◆ **Verilen Metin**
::::

‘Zor’u yapan, ‘daha kolay’dan aciz kalır mı?

Haşir Risalesi’nin 9. Hakikati içindeki yolculuğumuza devam ediyoruz ve diyoruz: Dirilişin akla ne kadar uygun olduğunu anlamanın esası, her gün ve her zamanda ve her yerde, büyük dirilişe emsal olacak ve kıyamete oldukça benzeyen, mucizeli ve hayret veren icraatların sürekli yapılıyor olduğunun farkına varmaktır.

Beş altı gün içinde, milyonlarca fertleri bulunan büyüklü küçüklü bitki ve hayvanların, bahar mevsimi içinde büyük dirilişe benzer bir tarzda, karışık hâlde bulunan cansız madde ve tohumların birbirinden ayrılarak ve bir ölçü içinde tekrar bir araya getirilerek hayatlandırılması ve şu dünyanın her tarafından ve her köşesinden hayatın âdeta fışkırması ve her tarafa dağılması, öyle akıl almaz ihtişamlı bir hakikattir ki, bunu yapan zâta hiçbir şeyin zor gelmemesi gereklidir ki bu işleri yapabilsin.

Haşir Risalesi’nin bu kısmında, "Bir işin zor olanını yapan, daha kolayını elbette yapar" demek olan mantık çıkarımı kullanılarak üç misal verilmiş.

İlk misalde, yeryüzünde kışın ölmüş ve hücreleri etrafa dağılmış vaziyette bulunan yüz binlerce canlı, harfleri bozulmuş ve mahvolmuş kitaplara ve sayfalara benzetilmektedir. Baharda bu canlıların türlerinin devam etmesi ve yeni canlılara hayat verilmesi; bu karmakarışık zemin sayfasında, hem hızlı hem düzenli bir şekilde ve karıştırmadan yeniden o bozulmuş harflerin bir araya getirilerek yazıldıkları anlamına gelir mecazen.  

Hakikaten de yüzeysel bir bakışla canlı oluşumlarının maddî sebepleri olarak görünen ve o oluşumların açıklaması olarak kabul edilen ne varsa, bu canlılarla beraber yok olup gittikleri ve öldükleri hâlde; yeniden tüm yeryüzünde birden meydana gelen bir hayatlandırma hakikati, ortalıkta gözüken maddî sebeplerin önceden de bu canlı oluşumlarının gerçek sebepleri olmadıklarını göstermez mi? Bir ağacın programını içinde bulunduran çekirdekte, o programı o ağacın ruhu gibi saklayan ve zamanı gelince o çekirdeğin içinden o ağacı ruhuyla beraber dirilten kudret sahibi zat; "milyonlarca karışık canlı kitabı, tek bir sayfa olan dünya sahifesinde kolayca ve birkaç saatte yazan, suya düşmüş bir kitabı bir dakikada hafızasından elbette çok daha kolay yazar" misalinde işaret edilen gerçeğe uygun olarak, toprağa düşen o insanın ruhunu da öyle koruyacak ve zamanı geldiğinde tekrar diriltecektir.

::::

◆ **Gösterilen Bilgiler**
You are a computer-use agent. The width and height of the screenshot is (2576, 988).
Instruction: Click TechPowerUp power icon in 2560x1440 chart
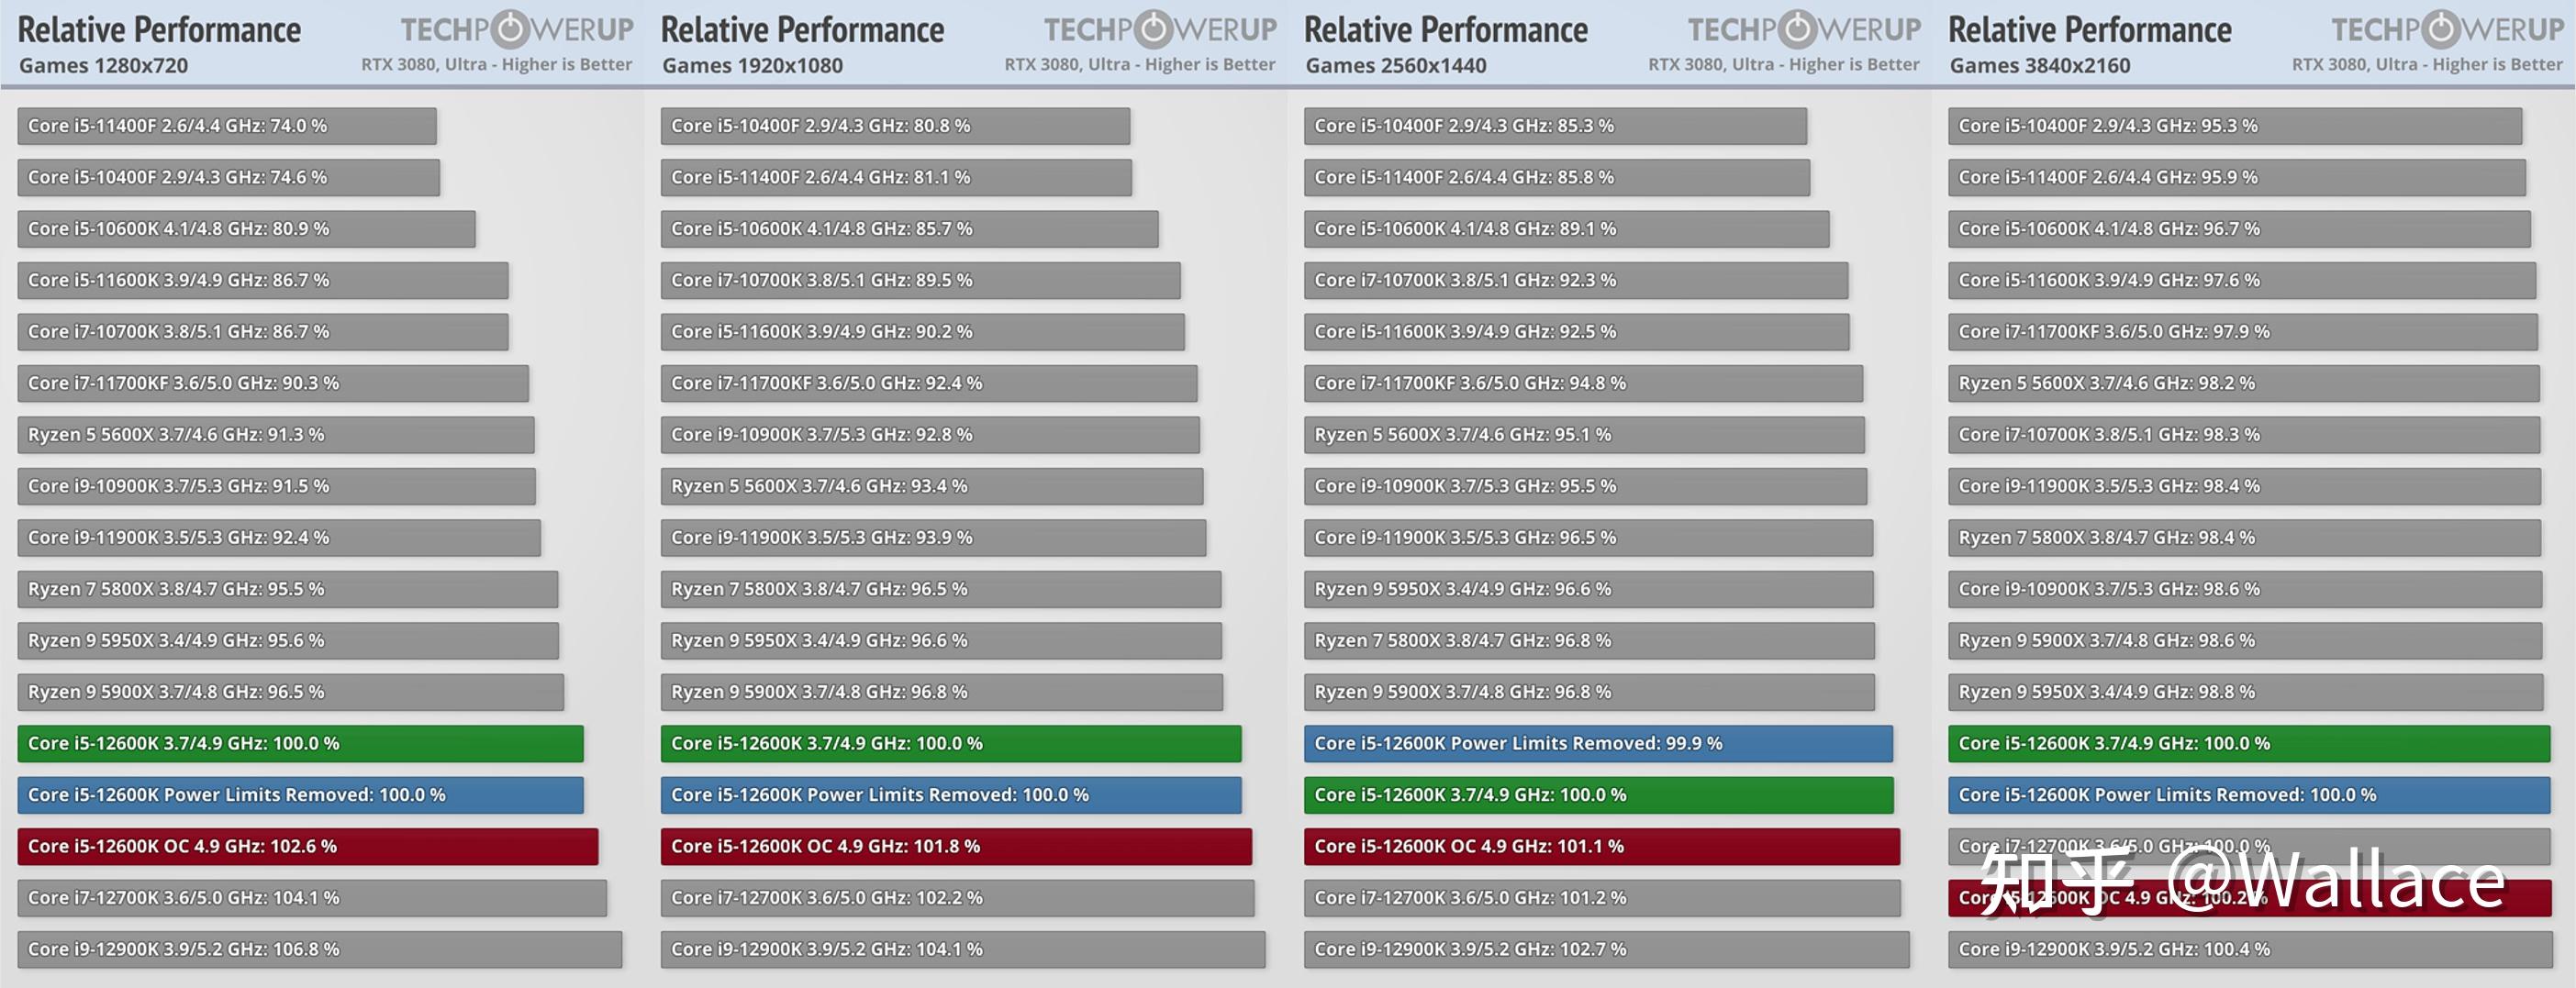[1797, 30]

::::

◆ **Görevleriniz**
- a) Şu ifadelerin verilen metinle uyuşup uyuşmadığını belirtin. Her biri için evet ya da hayır deyin ve kararı belirleyen sözleri metinden aynen alıntılayın. (i) Metnin anlattığı kısımda üç misal verilmiştir. (ii) Bitki ve hayvanların hayatlandırılması sonbahar mevsiminde gerçekleşir. (iii) İlk misalde kışın ölen canlılar, harfleri bozulmuş kitaplara benzetilir.
- b) Verilen metinde "Haşir Risalesi’nin 9." ile "olduğunun farkına varmaktır." arasındaki kısmı, bu iki ifade de dahil olmak üzere, hiç değiştirmeden döndürün.

◆ **Görevlere Göre Cevaplar**
- a)
(i) Evet: "üç misal verilmiş"
(ii) Hayır: "bahar mevsimi içinde büyük dirilişe benzer bir tarzda"
(iii) Evet: "harfleri bozulmuş ve mahvolmuş kitaplara ve sayfalara benzetilmektedir"

- b)
Haşir Risalesi’nin 9. Hakikati içindeki yolculuğumuza devam ediyoruz ve diyoruz: Dirilişin akla ne kadar uygun olduğunu anlamanın esası, her gün ve her zamanda ve her yerde, büyük dirilişe emsal olacak ve kıyamete oldukça benzeyen, mucizeli ve hayret veren icraatların sürekli yapılıyor olduğunun farkına varmaktır.